Laut Gesetz müssen amtliche Akten im Bundesarchiv liegen. Bild: Außenansicht der Hauptdienststelle des Bundesarchivs in Koblenz, wo die Kanzlerakten eigentlich hingehören. Bild: BArch, B 198 Bild-2017-0202-001 / Hacke, Mila

 

Ein presserechtlicher Anspruch auf Auskunft, welche Akten des Kanzleramts bei Privatleuten oder (privaten) Stiftungen ausgelagert wurden, besteht nicht, entschied das Berliner Verwaltungsgericht. Nicht nur die Kohl-Witwe Maike kann erst einmal aufatmen und die brisanten und zum Teil geheim gestempelten Unterlagen ihres Exmannes weiter in ihrem Keller verstecken und der Öffentlichkeit entziehen. Jetzt liegt die schriftliche Urteilsbegründung vor.

 

Es ist eine lange Geschichte, und man sollte sie mit Humor genießen, denn sie wirft ein bezeichnendes Licht auf den Unwillen der deutschen Verwaltungsgerichte, für die Durchsetzung demokratischer Rechte und Gesetze zu sorgen. Sie beginnt anno 2010, als ich zur Finanzierung der israelischen Atombombe recherchierte. Es waren nämlich Bundeskanzler Konrad Adenauer und seine engsten Vertrauten, die der israelischen Regierung 630 Millionen DM für das “Atomkraftwerk” in der Negev-Wüste Dimona spendierten. Das Auswärtige Amt hatte mir auf meinen Antrag die bis dahin streng geheime Akte “Geschäftsfreund” (so der Tarnname der Aktion) freigegeben. Aus ihr geht aber nicht hervor, ob dafür Zinsen entrichtet oder eine Rückzahlung vereinbart wurde, denn nicht nur die Öffentlichkeit hatte davon nichts erfahren, auch das Parlament und das Kabinett war nicht informiert worden. Diese Information hoffte ich, in den Akten von Hermann Josef Abs (Chef der Deutschen Bank und der Kreditanstalt für Wiederaufbau, KfW) und von Hans Globke (hoher Beamter in Hitlers Reichsinnenministerium und danach allmächtiger Staatssekretär Adenauers) zu finden. Globke hatte “das Ding” (so der israelische Deckname) mit Ministerpräsident David Ben Gurion geregelt.

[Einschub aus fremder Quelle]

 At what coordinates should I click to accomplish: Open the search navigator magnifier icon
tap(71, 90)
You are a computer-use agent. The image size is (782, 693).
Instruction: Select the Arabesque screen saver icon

Laut Gesetz müssen amtliche Akten im Bundesarchiv liegen, wo sie von Forschern und Bürgern eingesehen werden können. Aber leider nehmen sich die Politiker in dieser Republik, die sich “Rechtsstaat” nennt, das Recht heraus, selbst zu entscheiden, ob sie diese Gesetze befolgen wollen. Und die Justiz toleriert dies.

Die Globke-Akten liegen bei der Konrad-Adenauer-Stiftung und die des Herrn Abs im Historischen Archiv der Deutschen Bank. Die Bank wollte mich überhaupt nicht in ihr Archiv lassen, erst nach Klageeinreichung zeigte sie sich gnädig und ließ mich die begehrten Unterlagen einsehen. Die KAS hingegen legte mir in St. Augustin nur die offenen Globke-Akten vor, die VS-gestempelten Dokumente und komplette Akten hielt sie zurück. Daher forderte ich das Bundesarchiv auf, diese Akten zurückzuholen und mir zur Einsicht vorzulegen. Schließlich ist das seine Aufgabe, und so steht es im Bundesarchivgesetz, BArchG. Die Behörde gab mir Recht und meinte, dass sie das gerne täte, aber nichts gegen die Aktenklauer unternehmen könne. Das drückten sie natürlich vornehmer aus. Daraufhin verklagte ich das Bundesarchiv wegen Untätigkeit.

Die Sache ging durch die Instanzen, und 2017 urteilte das Karlsruher Verfassungsgericht, dass diese Akten weiterhin Eigentum der Bundesrepublik seien, dass ich aber den Falschen verklagt hätte, nicht das Bundesarchiv, sondern das Kanzleramt sei Eigentümer der Akten. Ich begann also wieder von vorne, verklagte das Kanzleramt, verlor in allen Instanzen, zuletzt sogar vor dem Europäischen Gerichtshof für Menschenrechte. Unregelmäßigkeiten auf ganzer Linie, um es vornehm auszudrücken (EGMR: Rechtsprechung und NS-Nazi-Kontinuität).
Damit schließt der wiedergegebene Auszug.